- Genre: bluegrass music
- Locations: Kentucky Horse Park Lexington, Kentucky
- Years active: 1974 to present
- Founders: Bob and Jean Cornett
- Website: www.festivalofthebluegrass.com

= Festival of the Bluegrass =

Music festival in Kentucky, United States

The Festival of the Bluegrass, located in Lexington, Kentucky, was the oldest bluegrass music festival in the bluegrass region of Kentucky. The festival took place the first full weekend of June each year from 1974 until 2019. The Festival of the Bluegrass helped shape the early bluegrass festival culture.
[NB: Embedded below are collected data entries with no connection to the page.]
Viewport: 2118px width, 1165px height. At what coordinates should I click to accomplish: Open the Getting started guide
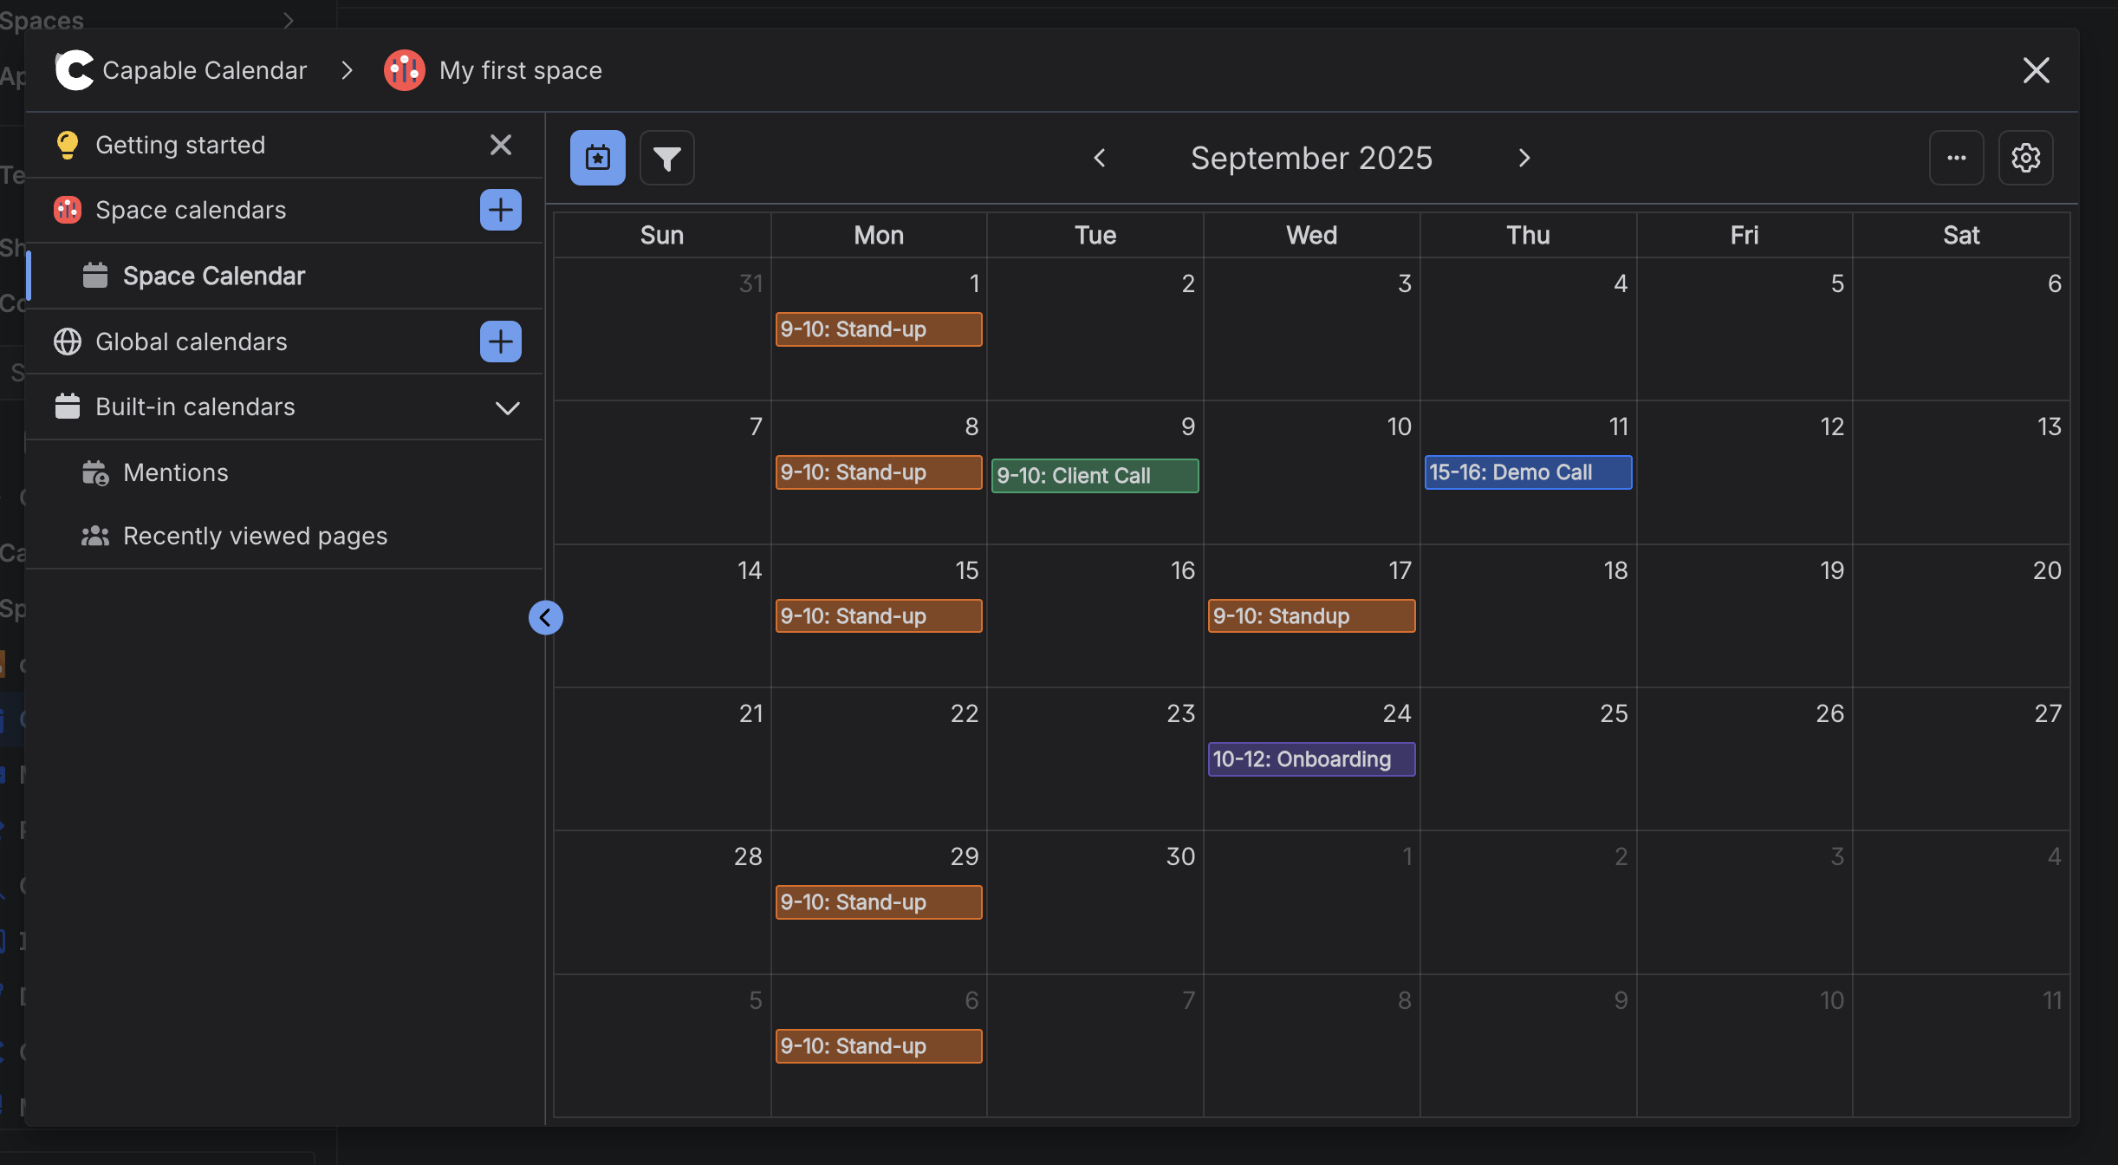(x=180, y=145)
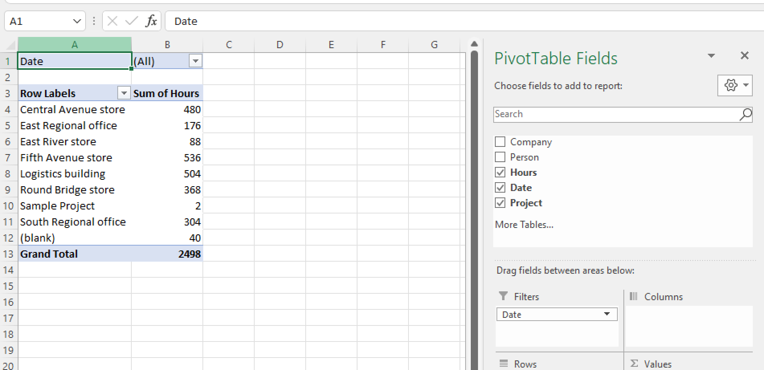Enable the Company field checkbox
The image size is (764, 370).
coord(500,142)
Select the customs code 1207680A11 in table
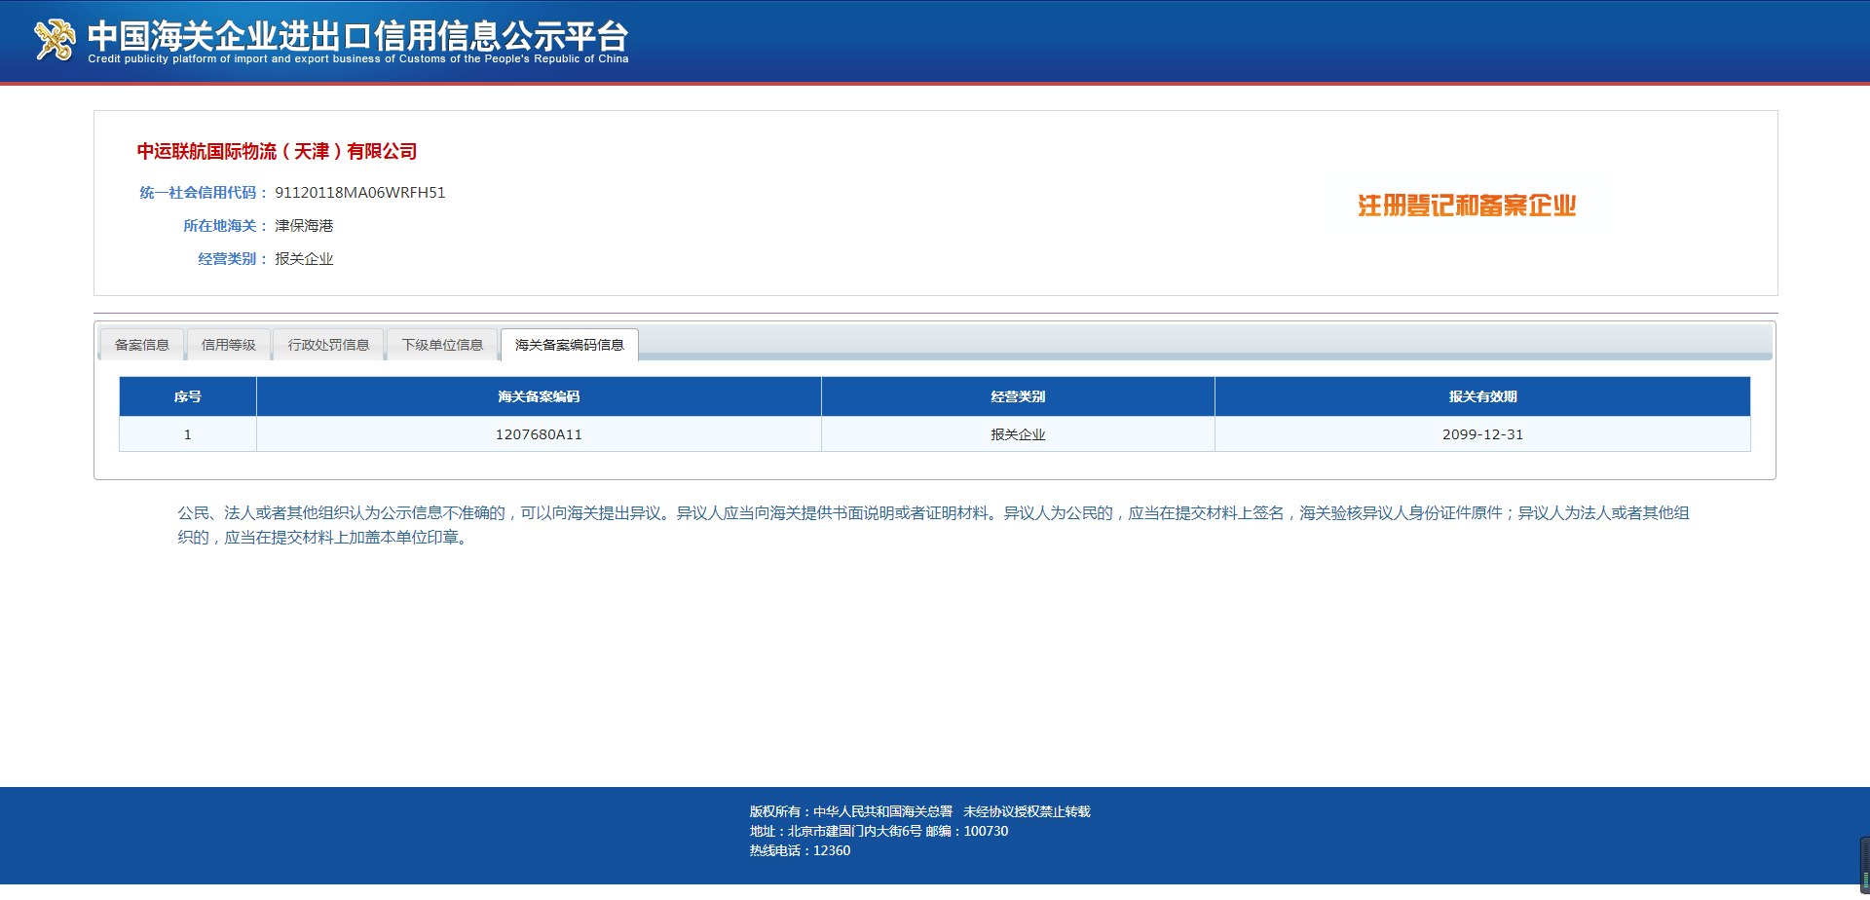The width and height of the screenshot is (1870, 900). click(x=539, y=434)
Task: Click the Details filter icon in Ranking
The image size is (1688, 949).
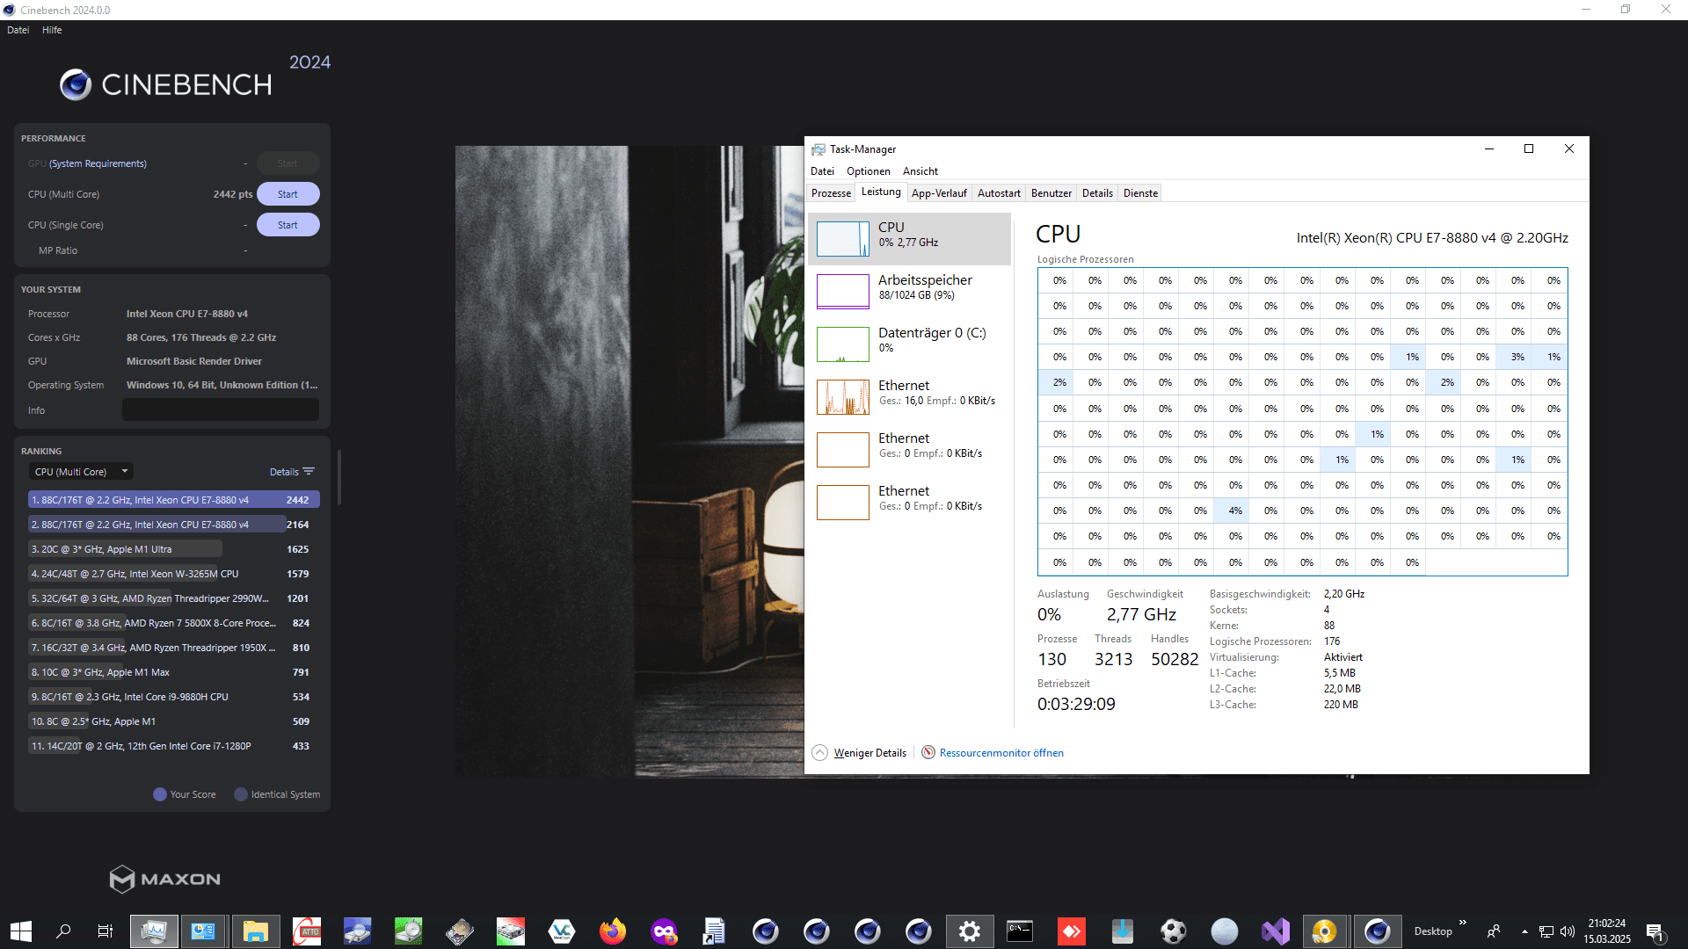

The Cornett family of Georgetown, Kentucky, began the festival in 1974 with The Festival of the Bluegrass, which was named by Raymond K. McLain. The first festival stage was a farm wagon with a tarp for shelter. The fans also used a tarp as shelter from the terrible thunderstorms the first day of the festival. This first festival was held on Walnut Hall Farm, part of which is now the Kentucky Horse Park on the north side of Lexington. Later the festival was moved to Masterson Station Park, a Lexington city park, for initially two years. However, the festival did not move back to the Horse Park until the seventeenth year, by which time the Horse Park was fully developed with a suitable campground. The annual event was a traditional bluegrass festival dedicated to preserving bluegrass music.

After 1998, the festival consisted of three stages of music and incorporated a music camp designed to teach bluegrass music to school-age children. In 2007 the festival received the International Bluegrass Music Association's Event of the Year award.

In 2013, the weekend Festival of the Bluegrass followed up a weeklong celebration in Lexington, "Best of Bluegrass".

Founder Jean Cornett died in 2015. Bob Cornett died in 2019.

The festival was cancelled in 2020 due to the COVID-19 pandemic. The festival never resumed after the 2019 event. The Spirit in the Bluegrass Festival, organized by Kentucky natives Sam Karr and Rick Greene, was held at the Kentucky Horse Park in June, 2023 with the support of the Cornett family.